Yesterday, I had the pleasure of presenting at the Australian National University (ANU) seminar series. The presentation focused on statistical strategies for the design and analysis of on-farm experiments, from fundamental principles to simulation evaluations.

📋 Abstract

This study explores statistical strategies for the design and analysis of on-farm experiments (OFE), grounded in established principles of experimental design and spatial modelling. Through simulation studies, we assess various approaches, including design layouts combined with Geographically Weighted Regression (GWR) for continuous response variables and Linear Mixed Models (LMM) for categorical treatments.

Our results align with key findings in the literature, emphasising the importance of appropriate design and modelling choices for effectively capturing spatial heterogeneity. Additionally, we compare two trial types—large-strip trials and stacked replicated trials—and highlight the significance of data granularity, which informs data collection strategies for industry partners.
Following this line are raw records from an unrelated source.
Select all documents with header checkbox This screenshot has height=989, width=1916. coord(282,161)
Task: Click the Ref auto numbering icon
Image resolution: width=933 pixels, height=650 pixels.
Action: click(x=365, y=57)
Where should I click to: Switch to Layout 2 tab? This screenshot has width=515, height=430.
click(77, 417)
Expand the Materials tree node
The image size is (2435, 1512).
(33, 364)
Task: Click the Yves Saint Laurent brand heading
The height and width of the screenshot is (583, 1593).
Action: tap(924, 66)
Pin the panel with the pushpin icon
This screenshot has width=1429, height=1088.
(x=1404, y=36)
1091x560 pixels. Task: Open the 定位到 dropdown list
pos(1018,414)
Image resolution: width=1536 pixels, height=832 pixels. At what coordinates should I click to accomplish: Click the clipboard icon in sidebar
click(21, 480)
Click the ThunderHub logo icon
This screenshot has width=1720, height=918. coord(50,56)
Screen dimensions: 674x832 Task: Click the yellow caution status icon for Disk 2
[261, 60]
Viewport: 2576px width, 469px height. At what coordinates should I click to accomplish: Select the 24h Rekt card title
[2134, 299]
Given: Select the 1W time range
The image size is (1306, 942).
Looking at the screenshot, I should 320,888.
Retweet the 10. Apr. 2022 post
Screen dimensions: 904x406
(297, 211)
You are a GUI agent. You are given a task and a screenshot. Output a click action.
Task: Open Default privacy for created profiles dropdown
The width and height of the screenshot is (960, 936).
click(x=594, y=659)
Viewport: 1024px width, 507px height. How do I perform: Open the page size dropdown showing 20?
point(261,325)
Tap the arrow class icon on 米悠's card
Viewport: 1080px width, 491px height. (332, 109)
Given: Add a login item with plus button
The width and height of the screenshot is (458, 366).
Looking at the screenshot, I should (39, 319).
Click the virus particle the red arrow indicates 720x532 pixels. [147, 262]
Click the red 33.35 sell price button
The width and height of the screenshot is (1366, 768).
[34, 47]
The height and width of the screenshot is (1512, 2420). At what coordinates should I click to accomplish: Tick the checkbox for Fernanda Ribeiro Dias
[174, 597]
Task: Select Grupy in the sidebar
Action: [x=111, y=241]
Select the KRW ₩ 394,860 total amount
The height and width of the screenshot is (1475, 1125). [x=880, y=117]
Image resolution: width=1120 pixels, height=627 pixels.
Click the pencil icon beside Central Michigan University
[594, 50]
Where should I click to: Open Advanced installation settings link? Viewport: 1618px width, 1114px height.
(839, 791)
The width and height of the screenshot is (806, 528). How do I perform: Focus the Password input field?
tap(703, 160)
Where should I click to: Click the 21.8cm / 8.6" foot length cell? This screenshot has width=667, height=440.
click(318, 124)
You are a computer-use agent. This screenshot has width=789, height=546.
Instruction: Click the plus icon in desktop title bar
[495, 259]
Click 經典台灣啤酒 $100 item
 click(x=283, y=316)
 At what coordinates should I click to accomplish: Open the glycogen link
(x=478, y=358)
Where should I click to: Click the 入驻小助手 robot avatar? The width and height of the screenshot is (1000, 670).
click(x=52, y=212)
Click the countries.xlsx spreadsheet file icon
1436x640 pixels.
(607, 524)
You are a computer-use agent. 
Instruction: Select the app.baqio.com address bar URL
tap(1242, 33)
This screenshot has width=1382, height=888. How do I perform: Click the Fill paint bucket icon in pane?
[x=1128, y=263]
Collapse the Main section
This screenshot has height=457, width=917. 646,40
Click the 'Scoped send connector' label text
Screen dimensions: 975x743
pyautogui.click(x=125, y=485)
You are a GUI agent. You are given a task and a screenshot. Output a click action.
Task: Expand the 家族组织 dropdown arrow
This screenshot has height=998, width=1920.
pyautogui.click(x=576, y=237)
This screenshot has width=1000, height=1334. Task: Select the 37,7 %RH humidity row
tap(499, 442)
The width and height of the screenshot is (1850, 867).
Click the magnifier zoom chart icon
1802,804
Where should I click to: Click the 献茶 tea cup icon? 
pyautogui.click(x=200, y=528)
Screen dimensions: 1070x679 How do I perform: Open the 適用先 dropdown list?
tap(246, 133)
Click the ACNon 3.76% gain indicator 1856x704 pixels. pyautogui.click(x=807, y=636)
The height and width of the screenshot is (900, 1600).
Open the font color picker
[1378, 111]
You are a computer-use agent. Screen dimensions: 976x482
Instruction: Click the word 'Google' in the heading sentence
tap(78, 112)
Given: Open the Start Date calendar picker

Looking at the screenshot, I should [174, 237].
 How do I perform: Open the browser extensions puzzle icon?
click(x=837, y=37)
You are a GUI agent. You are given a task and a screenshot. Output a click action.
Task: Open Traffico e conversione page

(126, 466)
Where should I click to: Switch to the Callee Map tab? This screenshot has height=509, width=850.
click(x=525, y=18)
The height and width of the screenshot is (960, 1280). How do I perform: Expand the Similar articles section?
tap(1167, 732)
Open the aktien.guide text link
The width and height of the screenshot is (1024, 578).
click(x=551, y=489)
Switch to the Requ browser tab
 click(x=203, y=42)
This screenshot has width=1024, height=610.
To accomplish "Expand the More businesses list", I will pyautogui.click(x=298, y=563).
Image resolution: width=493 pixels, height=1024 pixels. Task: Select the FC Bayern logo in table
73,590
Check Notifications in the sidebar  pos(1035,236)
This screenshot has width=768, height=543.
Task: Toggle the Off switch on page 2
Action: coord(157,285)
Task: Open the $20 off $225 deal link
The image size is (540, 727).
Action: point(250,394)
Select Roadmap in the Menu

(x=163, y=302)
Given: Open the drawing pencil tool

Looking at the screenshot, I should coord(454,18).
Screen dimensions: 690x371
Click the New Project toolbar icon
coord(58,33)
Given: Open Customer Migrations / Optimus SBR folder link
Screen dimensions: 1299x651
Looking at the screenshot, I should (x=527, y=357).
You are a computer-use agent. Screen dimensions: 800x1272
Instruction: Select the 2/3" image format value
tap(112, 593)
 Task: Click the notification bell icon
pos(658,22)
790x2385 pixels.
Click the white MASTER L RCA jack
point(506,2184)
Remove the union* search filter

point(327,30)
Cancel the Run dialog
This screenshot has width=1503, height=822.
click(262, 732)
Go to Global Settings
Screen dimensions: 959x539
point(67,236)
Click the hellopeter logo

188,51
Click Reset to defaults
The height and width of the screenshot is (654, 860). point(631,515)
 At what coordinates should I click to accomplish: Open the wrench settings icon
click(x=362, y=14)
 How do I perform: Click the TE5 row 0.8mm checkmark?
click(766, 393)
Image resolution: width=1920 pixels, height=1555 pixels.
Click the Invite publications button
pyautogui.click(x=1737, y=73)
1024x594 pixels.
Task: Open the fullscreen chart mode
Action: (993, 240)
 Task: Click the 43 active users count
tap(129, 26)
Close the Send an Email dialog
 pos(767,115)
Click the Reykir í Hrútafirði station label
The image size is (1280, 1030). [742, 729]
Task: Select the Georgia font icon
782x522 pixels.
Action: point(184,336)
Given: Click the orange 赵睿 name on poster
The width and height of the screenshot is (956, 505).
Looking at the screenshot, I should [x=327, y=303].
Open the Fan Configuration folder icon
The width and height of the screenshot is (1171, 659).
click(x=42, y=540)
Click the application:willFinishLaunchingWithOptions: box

The findings advocate for appropriate trial designs for different purposes, and increased within-trial sampling, rather than reliance solely on average values to better reflect local variability and enhance inference accuracy. This work underscores the critical role of tailored statistical methods in improving the reliability and practical applicability of OFE outcomes.

Authors

Zhanglong Cao, Julia Easton, Suman Rakshit, Barbara Kachigunda, Mark Gibberd

Downloads

🎯 Key Topics Covered

  • Design principles for on-farm experiments (OFE)
  • Spatial modelling approaches including Geographically Weighted Regression (GWR)
  • Linear Mixed Models (LMM) for categorical treatments
  • Simulation studies comparing design layouts and analysis methods
  • Trial type comparisons: Large-strip trials vs. stacked replicated trials
  • Data granularity and within-trial sampling strategies
  • Industry applications and practical implementation considerations

💡 Highlights

The presentation demonstrated how appropriate statistical design and modelling choices are crucial for effectively capturing spatial heterogeneity in on-farm experiments. A key finding emphasised the importance of increased within-trial sampling and data granularity, rather than relying solely on average values, to better reflect local variability and enhance inference accuracy.

The comparison between large-strip trials and stacked replicated trials provided valuable insights for industry partners in making informed decisions about trial design based on their specific research objectives and practical constraints.

🙏 Acknowledgments

Thank you to ANU for the invitation and to all attendees for the engaging discussion and valuable feedback.